Who paid for the ad that promotes Gov. Phil Murphy’s progressive agenda? Trenton lawmakers think you ought to know. Thursday the Senate voted 31-0 to pass and send on to the Assembly a bill that would shed light on so-called dark money groups like a Murphy ad from New Direction New Jersey. It’s a 501(c)(4) run by a Murphy ally.

“This has led, quite frankly, to a system that is dominated by a modest number of wealthy special interests who shape the political funding landscape,” said Sen. Troy Singleton. “A web of clandestine entities that live in the shadows of our political system with benign-sounding names designed to conceal donors’ identities and their true intentions from the public.”

Senate President Steve Sweeney fast-tracked the dark money bill in January, further ratcheting up political tension with Murphy after New Direction New Jersey broke its promise to voluntarily unveil its list of donors. The measure would compel 501(c)(4)s to disclose expenditures over $3,000 and name people who contribute more than $10,000 to influence elections, bills, regulations or public questions. Election officials say dark money threatens to swamp politics.

“I have called it the Wild Wild West of campaign financing. I think that pretty much describes what’s happening with the trend recently in New Jersey,” said Jeff Brindle, executive director of the Election Law Enforcement Commission.

But advocacy groups like the ACLU warn that the bill as written quashes people’s first amendment right to give anonymously.

“Which is something that controversial organizations like the ACLU, or LGBT rights groups or abortions rights groups have to deal with. It’s something we value sacredly,” said ACLU-NJ Executive Director Amol Sinha.

The ACLU might sue if the bill becomes law. Others object to a provision that makes the bill retroactive to Jan. 1, 2018. One senator said that’s not really fair.

“I think it’s a good bill, but I think the citizens have a right to know that once they comply with the law we will not come back and change the law on them,” said Sen.
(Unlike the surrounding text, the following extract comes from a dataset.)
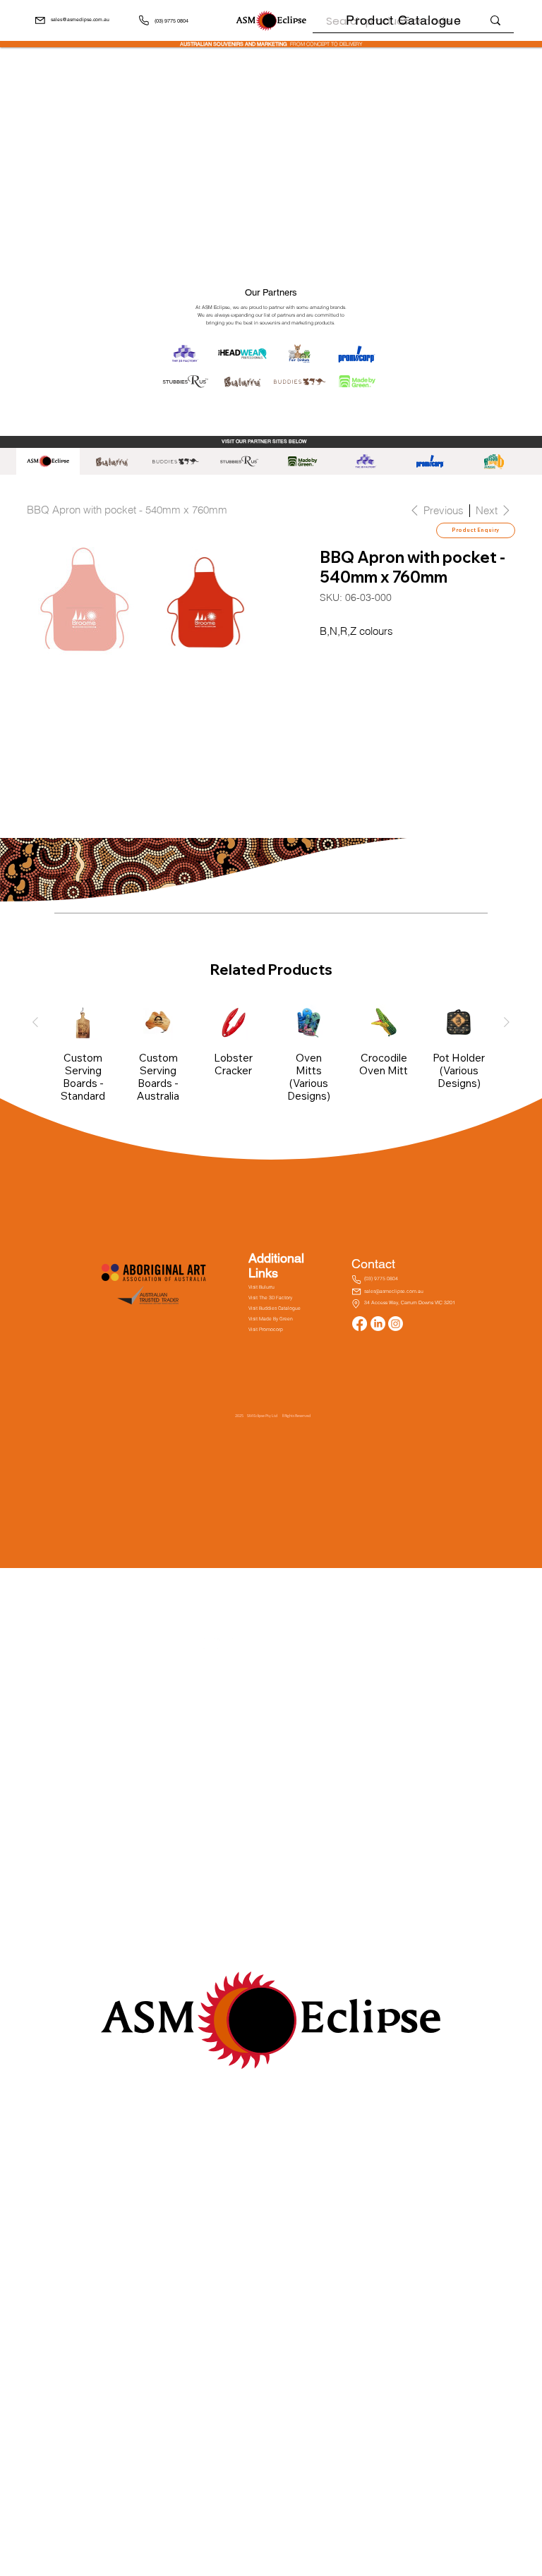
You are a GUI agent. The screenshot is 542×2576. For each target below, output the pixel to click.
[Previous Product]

Nia Gill.

Another late amendment bans elected officials from running 501(c)(4)s. That’s widely viewed as targeting Essex Freeholder Brendan Gill, Murphy’s former campaign manager and the guy who heads New Direction New Jersey. Gill had no comment. The governor has said he looks forward to reviewing the bill. It’s now in Assembly Speaker Craig Coughlin’s hands. He supports the bill’s basic concept and “ … is continuing to meet with stakeholders and will continue to review and discuss the legislation with members of his caucus,” according to his spokeswoman.

“I don’t know if there’s too much politics in this, or if there’s too much of a political motivation in this. But what I can say is that legally there are very serious concerns about this. And I think it would make sense for the Assembly, which now has the power to make or break this bill, to think really carefully about what they want to do and whether or not they want to face the legal consequences if this bill passes,” said Sinha.

Coughlin’s negotiated compromises between competing political power bases in Trenton before. This bill is apparently going to require a lot of work.